Au travail, le planqué n’est pas toujours celui qu’on croit
Certains médias se sont faits une spécialité de leur tomber dessus. Au café du commerce, ils en prennent aussi pour leur grade. Eux, ce sont les planqués, avec une nette préférence pour les fonctionnaires lambda (agents des impôts, de la DDE, de la SNCF, d’EDF, etc.) comme les « planqués de la République » : conseillers d’État invisibles, membres de commissions aussi inconnues que particulièrement bien rémunératrices. Mais le secteur privé n’est pas épargné. Là aussi certains réussissent, semble-t-il, à trouver la bonne planque. Dans ce cas, c’est le collègue incompétent, ou prétendument tel, sur qui on passe ses nerfs, celui dont on se demande comment il peut être encore en poste.

CONSIGNES ::
**a.** Énumérez les administrations et entreprises que le texte sur les planqués au travail cite entre parenthèses comme exemples de fonctionnaires lambda.
**b.** Recopiez fidèlement le passage du texte sur les planqués au travail situé entre « Au travail, le » et « encore en poste. », ces deux bornes comprises.
**c.** Prolongez le texte sur les planqués au travail en reprenant après sa dernière phrase.
Le matériel qui suit est sans rapport avec le texte sur les planqués au travail.

MATÉRIEL FOURNI ::
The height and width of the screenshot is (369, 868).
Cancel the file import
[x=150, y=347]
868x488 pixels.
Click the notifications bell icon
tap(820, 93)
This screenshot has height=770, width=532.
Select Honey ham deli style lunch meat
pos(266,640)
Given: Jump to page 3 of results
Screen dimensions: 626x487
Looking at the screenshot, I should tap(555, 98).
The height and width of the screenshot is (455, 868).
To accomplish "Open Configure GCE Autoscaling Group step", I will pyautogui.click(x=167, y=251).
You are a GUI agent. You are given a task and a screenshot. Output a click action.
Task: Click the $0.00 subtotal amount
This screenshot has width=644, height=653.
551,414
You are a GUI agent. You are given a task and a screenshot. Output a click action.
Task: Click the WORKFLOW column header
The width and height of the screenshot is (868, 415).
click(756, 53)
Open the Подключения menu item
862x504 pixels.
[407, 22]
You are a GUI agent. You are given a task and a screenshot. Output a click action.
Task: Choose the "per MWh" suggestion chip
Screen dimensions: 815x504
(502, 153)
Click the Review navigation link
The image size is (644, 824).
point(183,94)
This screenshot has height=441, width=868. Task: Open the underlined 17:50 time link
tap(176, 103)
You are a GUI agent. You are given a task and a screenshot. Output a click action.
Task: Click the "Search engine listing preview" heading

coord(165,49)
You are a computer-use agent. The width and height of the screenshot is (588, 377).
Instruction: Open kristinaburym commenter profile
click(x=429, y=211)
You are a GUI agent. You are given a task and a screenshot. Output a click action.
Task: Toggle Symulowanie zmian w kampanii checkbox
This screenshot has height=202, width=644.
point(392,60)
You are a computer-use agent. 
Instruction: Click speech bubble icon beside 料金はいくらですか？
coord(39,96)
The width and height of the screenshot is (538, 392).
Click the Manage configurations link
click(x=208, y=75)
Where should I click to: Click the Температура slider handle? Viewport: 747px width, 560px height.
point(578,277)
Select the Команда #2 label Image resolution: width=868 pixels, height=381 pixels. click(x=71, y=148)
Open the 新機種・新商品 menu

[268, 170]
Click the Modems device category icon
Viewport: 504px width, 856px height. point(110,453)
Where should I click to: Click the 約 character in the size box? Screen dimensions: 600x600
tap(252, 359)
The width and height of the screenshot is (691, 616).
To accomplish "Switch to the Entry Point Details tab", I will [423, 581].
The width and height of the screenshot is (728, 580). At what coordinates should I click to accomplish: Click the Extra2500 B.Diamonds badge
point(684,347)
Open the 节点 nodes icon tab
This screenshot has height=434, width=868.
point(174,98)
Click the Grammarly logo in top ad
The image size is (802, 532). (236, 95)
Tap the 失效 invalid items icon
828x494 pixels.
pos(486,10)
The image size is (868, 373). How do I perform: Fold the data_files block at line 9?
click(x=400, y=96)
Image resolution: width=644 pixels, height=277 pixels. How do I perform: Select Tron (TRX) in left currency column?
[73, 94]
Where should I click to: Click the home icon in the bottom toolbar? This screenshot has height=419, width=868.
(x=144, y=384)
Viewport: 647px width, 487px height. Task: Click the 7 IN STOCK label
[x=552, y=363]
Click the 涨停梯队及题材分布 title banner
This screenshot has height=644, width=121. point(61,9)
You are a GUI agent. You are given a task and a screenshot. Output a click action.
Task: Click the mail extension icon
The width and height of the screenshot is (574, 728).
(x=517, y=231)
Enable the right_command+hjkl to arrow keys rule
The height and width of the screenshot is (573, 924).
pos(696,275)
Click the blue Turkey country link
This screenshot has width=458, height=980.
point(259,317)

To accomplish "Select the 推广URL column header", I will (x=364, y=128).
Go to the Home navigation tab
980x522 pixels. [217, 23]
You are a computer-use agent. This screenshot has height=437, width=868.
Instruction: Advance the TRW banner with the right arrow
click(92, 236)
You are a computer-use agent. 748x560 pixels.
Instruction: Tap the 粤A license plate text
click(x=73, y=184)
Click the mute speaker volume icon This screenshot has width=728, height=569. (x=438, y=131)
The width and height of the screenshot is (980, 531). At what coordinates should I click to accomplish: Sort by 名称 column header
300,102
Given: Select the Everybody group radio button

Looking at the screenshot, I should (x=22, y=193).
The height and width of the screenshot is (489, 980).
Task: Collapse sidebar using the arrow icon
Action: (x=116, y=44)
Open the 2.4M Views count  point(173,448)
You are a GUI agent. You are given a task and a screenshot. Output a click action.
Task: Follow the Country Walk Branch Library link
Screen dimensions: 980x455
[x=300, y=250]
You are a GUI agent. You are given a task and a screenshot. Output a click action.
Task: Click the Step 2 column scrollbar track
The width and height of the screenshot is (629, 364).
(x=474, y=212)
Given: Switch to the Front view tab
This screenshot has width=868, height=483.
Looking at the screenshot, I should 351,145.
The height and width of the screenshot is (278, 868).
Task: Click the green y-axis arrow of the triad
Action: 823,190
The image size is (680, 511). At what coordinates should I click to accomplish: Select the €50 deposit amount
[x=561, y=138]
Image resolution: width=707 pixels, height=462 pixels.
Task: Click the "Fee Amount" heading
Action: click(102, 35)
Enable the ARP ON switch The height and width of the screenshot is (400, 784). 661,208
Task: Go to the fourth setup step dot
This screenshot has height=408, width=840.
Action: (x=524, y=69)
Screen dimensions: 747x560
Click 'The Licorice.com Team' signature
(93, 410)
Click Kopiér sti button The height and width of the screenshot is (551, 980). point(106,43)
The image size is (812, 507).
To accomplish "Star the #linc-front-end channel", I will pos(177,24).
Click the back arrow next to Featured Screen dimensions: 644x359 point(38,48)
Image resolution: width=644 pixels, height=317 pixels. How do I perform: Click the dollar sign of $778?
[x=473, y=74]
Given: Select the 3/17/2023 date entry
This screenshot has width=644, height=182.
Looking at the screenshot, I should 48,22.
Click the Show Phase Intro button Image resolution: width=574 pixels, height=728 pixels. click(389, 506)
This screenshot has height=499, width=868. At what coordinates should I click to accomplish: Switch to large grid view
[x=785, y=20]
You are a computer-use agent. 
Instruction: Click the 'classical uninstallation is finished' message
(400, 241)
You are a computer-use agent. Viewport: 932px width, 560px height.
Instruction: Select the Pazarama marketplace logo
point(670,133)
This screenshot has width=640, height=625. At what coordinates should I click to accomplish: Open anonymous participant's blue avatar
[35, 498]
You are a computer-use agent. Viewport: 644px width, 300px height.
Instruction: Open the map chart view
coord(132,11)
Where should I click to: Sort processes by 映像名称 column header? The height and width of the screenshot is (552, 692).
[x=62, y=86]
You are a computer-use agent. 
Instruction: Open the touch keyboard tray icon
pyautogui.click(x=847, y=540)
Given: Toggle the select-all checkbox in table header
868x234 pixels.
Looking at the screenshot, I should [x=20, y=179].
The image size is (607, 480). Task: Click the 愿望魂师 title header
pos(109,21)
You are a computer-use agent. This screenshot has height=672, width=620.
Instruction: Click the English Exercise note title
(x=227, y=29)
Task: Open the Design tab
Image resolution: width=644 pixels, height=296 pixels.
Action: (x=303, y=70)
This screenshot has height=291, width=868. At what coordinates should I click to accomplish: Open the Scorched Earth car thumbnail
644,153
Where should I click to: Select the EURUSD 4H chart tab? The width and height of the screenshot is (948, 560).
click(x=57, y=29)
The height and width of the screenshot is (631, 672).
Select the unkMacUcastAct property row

RÉPONSES PAR CONSIGNE ::
**a.** les impôts, la DDE, la SNCF, EDF

**b.**
Au travail, le planqué n’est pas toujours celui qu’on croit
Certains médias se sont faits une spécialité de leur tomber dessus. Au café du commerce, ils en prennent aussi pour leur grade. Eux, ce sont les planqués, avec une nette préférence pour les fonctionnaires lambda (agents des impôts, de la DDE, de la SNCF, d’EDF, etc.) comme les « planqués de la République » : conseillers d’État invisibles, membres de commissions aussi inconnues que particulièrement bien rémunératrices. Mais le secteur privé n’est pas épargné. Là aussi certains réussissent, semble-t-il, à trouver la bonne planque. Dans ce cas, c’est le collègue incompétent, ou prétendument tel, sur qui on passe ses nerfs, celui dont on se demande comment il peut être encore en poste.

**c.**
« Il y a ceux qui sont dans l’entreprise depuis longtemps, protégés par leur hiérarchie ou encore par les syndicats. Mais il y a aussi ceux qui, suffisamment intelligents, savent jouer des codes sociaux de l’entreprise. Jamais isolés, ils savent alors se rendre sympathiques avec tout le monde et surtout donner le change », témoigne Vincent *, chargé de recrutement au sein d’un grand groupe alimentaire. Et cela pèse sur l’organisation. « Dès lors qu’un collègue est à l’écart, un sentiment d’inégalités existe. Et chacun de se demander pourquoi l’autre peut en faire moins que les autres. Cela déséquilibre le collectif et le met en danger », analyse le sociologue François Sarfati, spécialiste du travail et de l’emploi, auteur de l’ouvrage « Du côté des vainqueurs ».
« L’entreprise encourage le conformisme »
Reste qu’il semble aujourd’hui difficile d’imaginer garder sa place au chaud quand les entreprises cherchent à réduire au maximum les coûts. A moins que les organisations engendrent elles-mêmes ces comportements ? Un point de vue partagé par Corinne Maier, auteure du « Petit manuel du parfait arriviste ». « La grande entreprise, par son conformisme, encourage les planqués. Ceux qui se disent : « tout cela est absurde, je fais semblant d’y croire et j’en fais le moins possible ». Les petits salariés formatés et jargonnant sont légion. On initie, on valide, on élabore des drafts, on imprime des slides, on pratique le « bottom up – top down », on travaille en projets transversaux… »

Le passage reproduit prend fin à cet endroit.